Весной 1986 года надеяться на то, что Советская Россия покончит с привычкой отрицать реальность и нежеланием признавать факты, не приходилось. Очень уж удобной была эта советская особенность для слишком многих людей. Хрущевская оттепель пролила свет на некоторые аспекты неудобного прошлого. Но в стране была и масса других проблем. Советский Союз очевидно отставал от Соединенных Штатов по производительности труда, научным инновационным разработкам, производству товаров народного потребления, распределению продовольствия, освоению космоса и военным технологиям. Когда Михаил Горбачев стал генеральным секретарем КПСС в 1985 году, отставание в этих областях стало первоочередным пунктом реформаторской повестки. Некоторые считают, что политика гласности, которую Горбачев ввел спустя полтора года, подорвала возможности проведения экономической реформы сверху.
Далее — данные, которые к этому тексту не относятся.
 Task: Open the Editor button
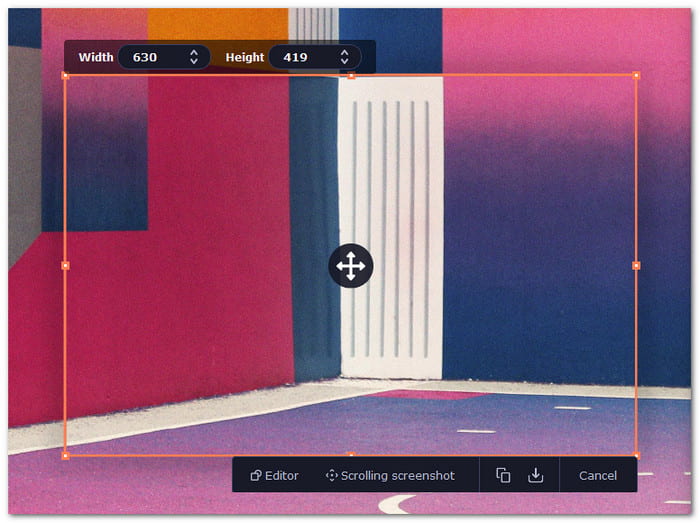click(274, 476)
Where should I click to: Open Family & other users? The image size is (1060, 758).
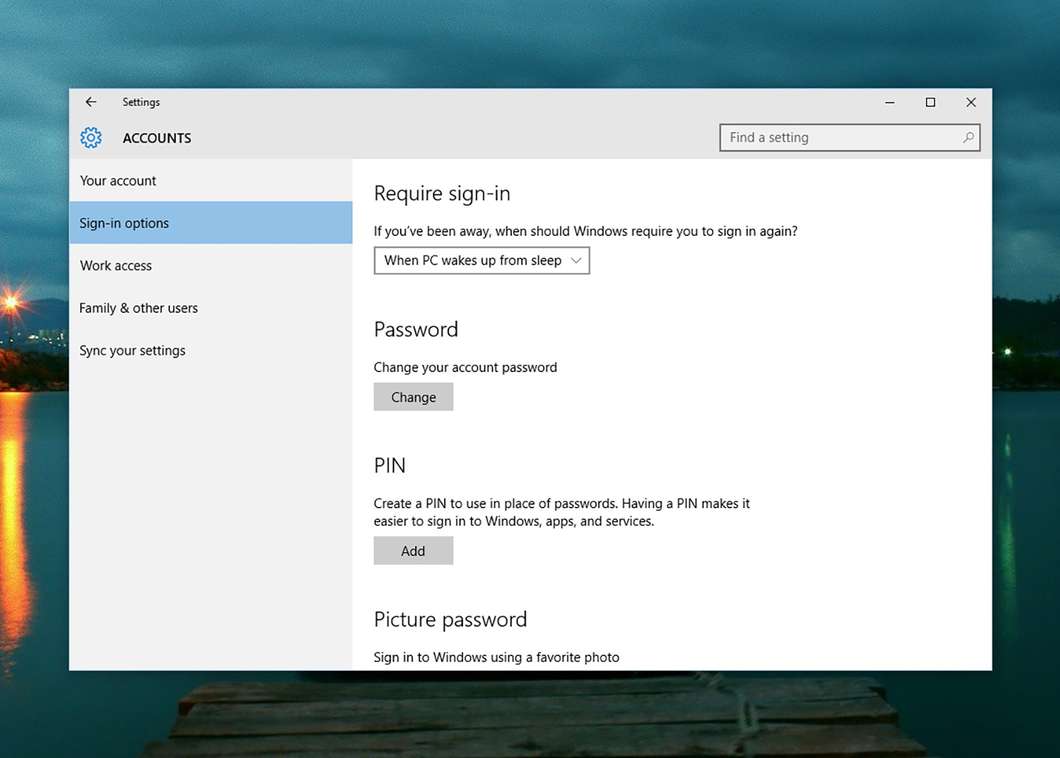click(138, 308)
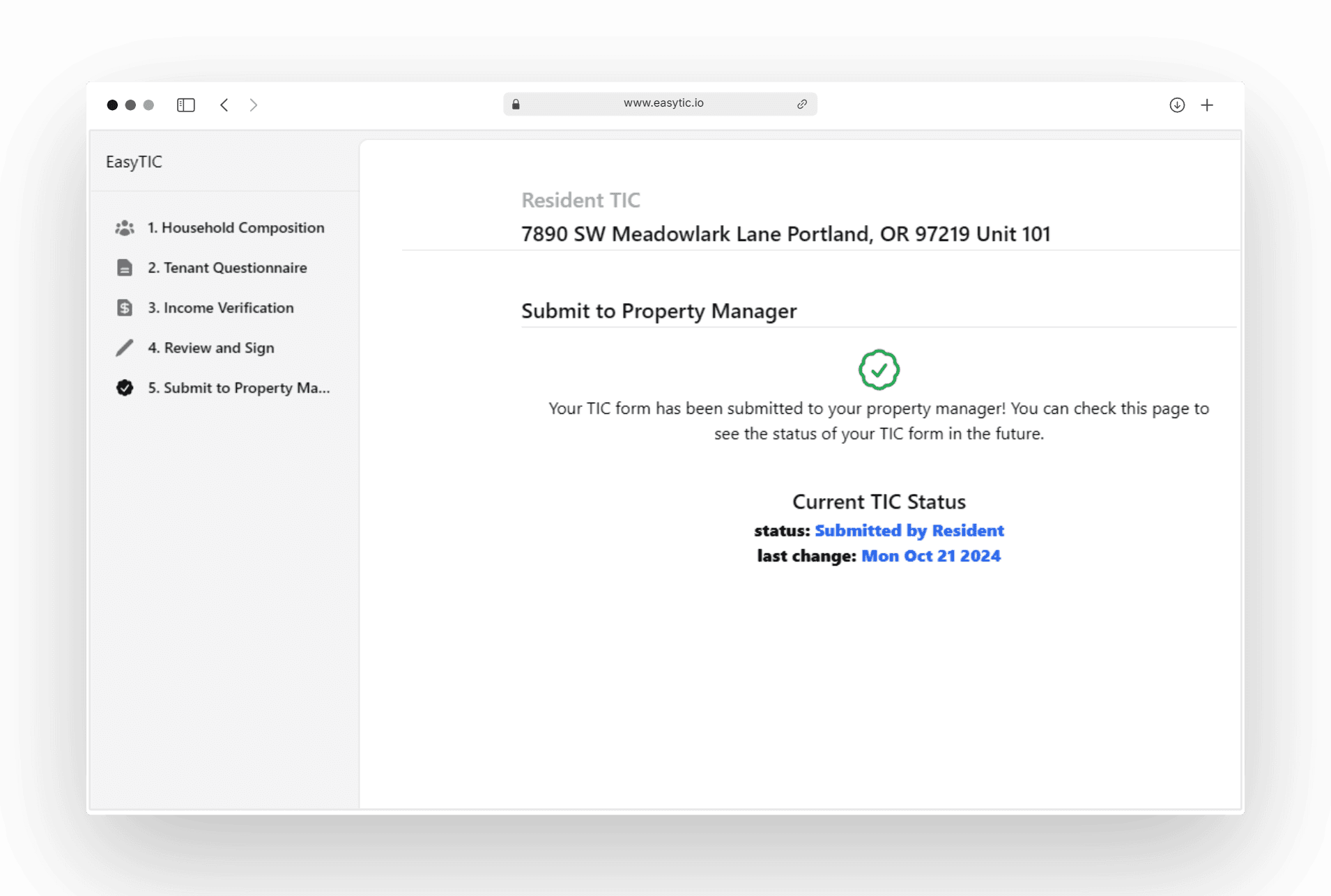This screenshot has height=896, width=1331.
Task: Click the padlock icon in address bar
Action: [x=516, y=104]
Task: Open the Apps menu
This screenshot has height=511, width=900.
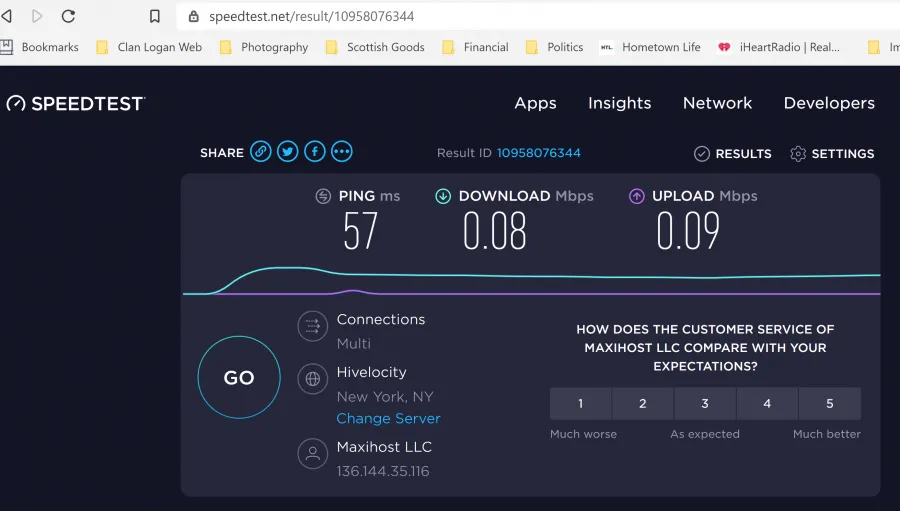Action: click(x=535, y=103)
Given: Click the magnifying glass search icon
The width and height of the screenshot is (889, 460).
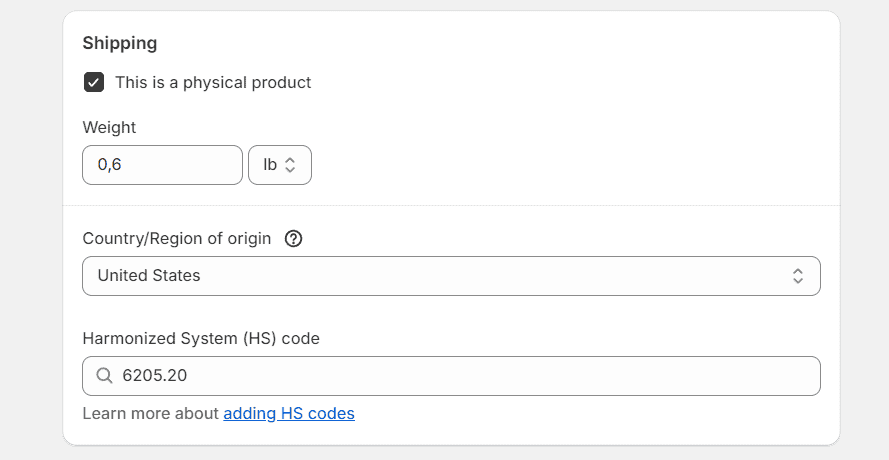Looking at the screenshot, I should coord(104,375).
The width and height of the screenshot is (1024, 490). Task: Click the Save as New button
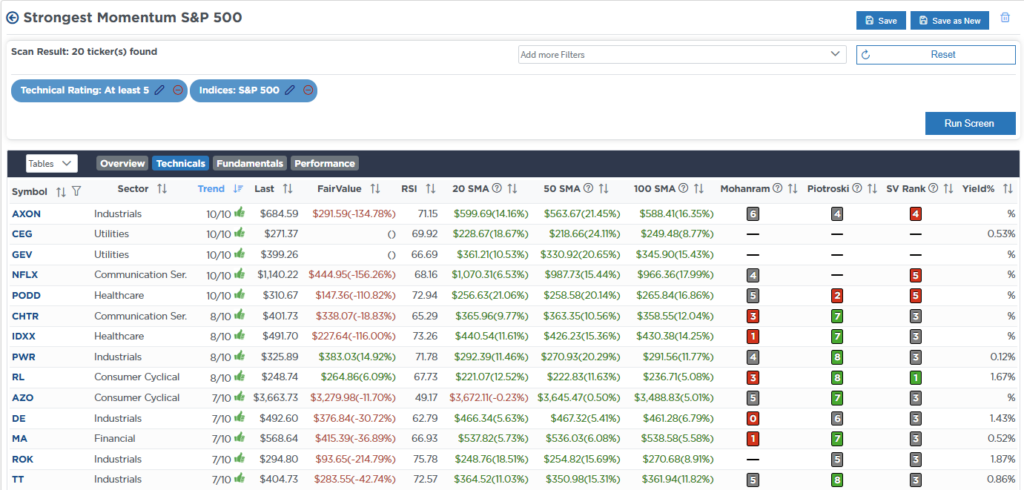pos(949,20)
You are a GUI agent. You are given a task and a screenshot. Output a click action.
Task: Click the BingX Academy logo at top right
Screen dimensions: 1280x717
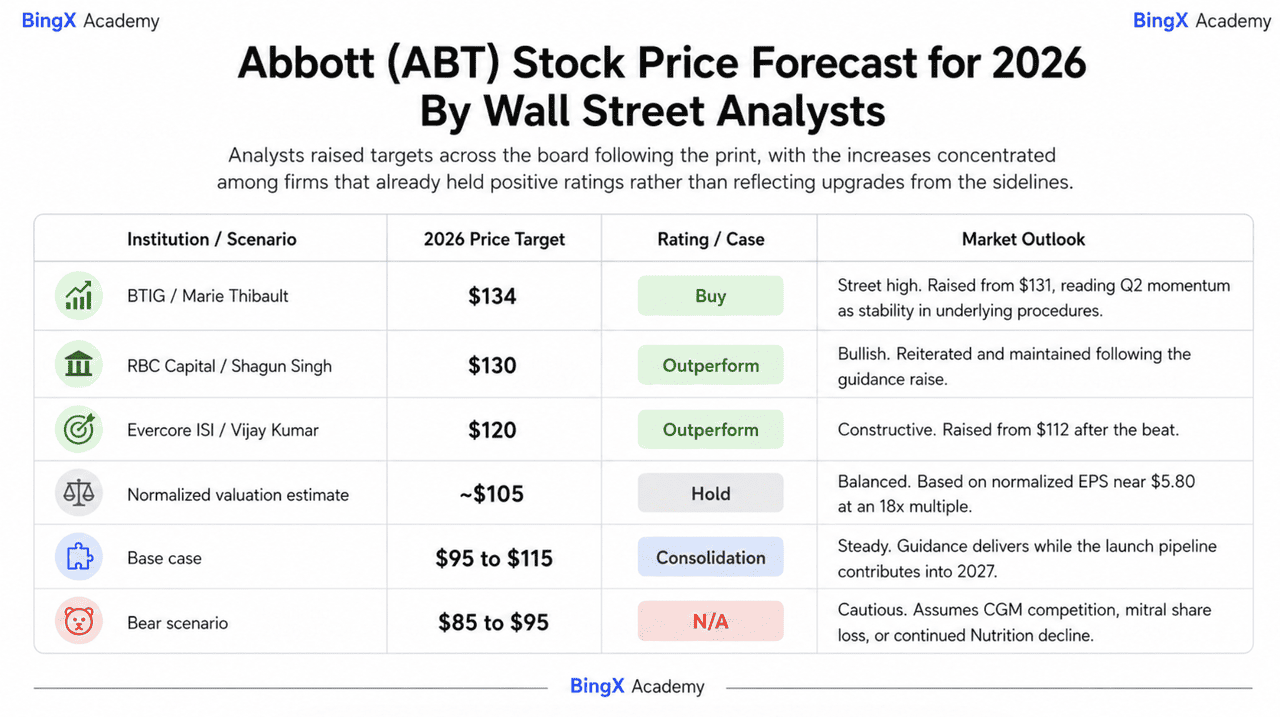coord(1202,21)
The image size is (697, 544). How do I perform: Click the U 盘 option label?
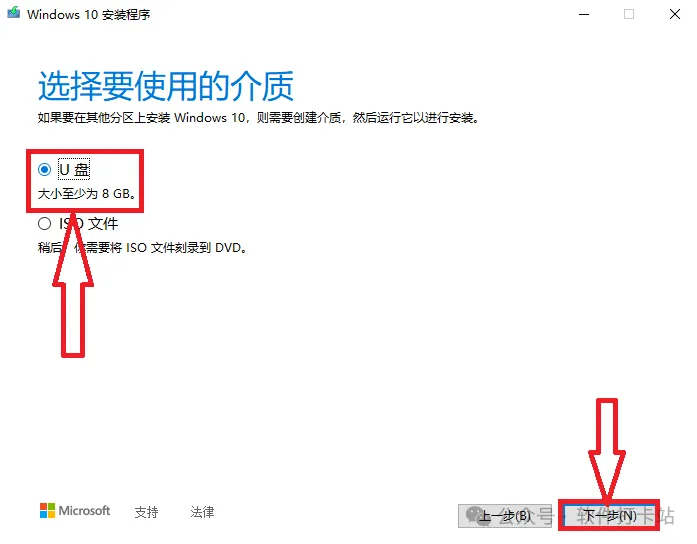pos(74,169)
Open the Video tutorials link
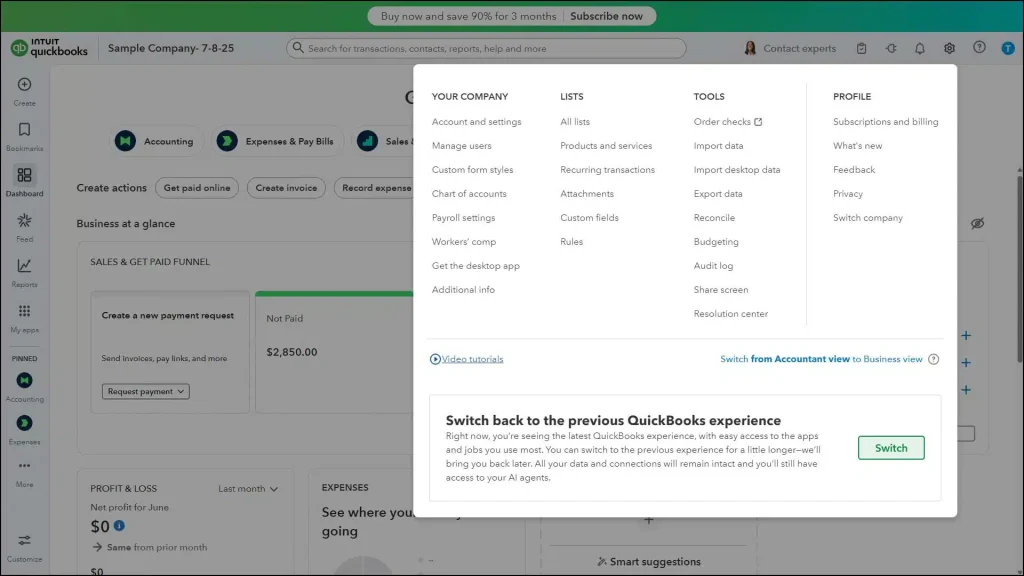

Открытость не всегда является самой лучшей политикой, когда государству требуется закрыть фабрику или повысить цены на хлеб[930].
Форсировать события Горбачева заставила ядерная катастрофа. Взрыв четвертого энергоблока Чернобыльской АЭС в ночь на 26 апреля 1986 года стал частью европейской истории. Облако радиоактивных частиц, выброшенных в воздух в результате аварии, не могло остаться внутренним делом СССР. Облако начало дрейфовать над территорией Польши. Пчеловоды заметили, что пчелы, собиравшие мед, погибали от смертельных укусов сородичей по возвращении в ульи, однако в первые дни после катастрофы польское правительство не спешило выражать свой протест по поводу возможных последствий. Затем облако было замечено в небе над Швецией, и именно шведы первыми на международном уровне подняли вопрос о том, что именно произошло. В конце концов, облако отнесло на запад, и радиоактивный цезий и стронций выпали с осадками в нагорной части Уэльса и в Озерном краю в Северо-Западной Англии, а также отравили леса во французском департаменте Вогезы. Тем временем в самом Советском Союзе руководство Коммунистической партии в Москве было потрясено, осознав масштабы коррупции, дезинформированности, должностных злоупотреблений и бесхозяйственности в своих собственных рядах. Чернобыль стал последней катастрофой старого порядка, и его последствия вынудили страну пересмотреть все те принципы и ценности, на которых этот порядок зиждился.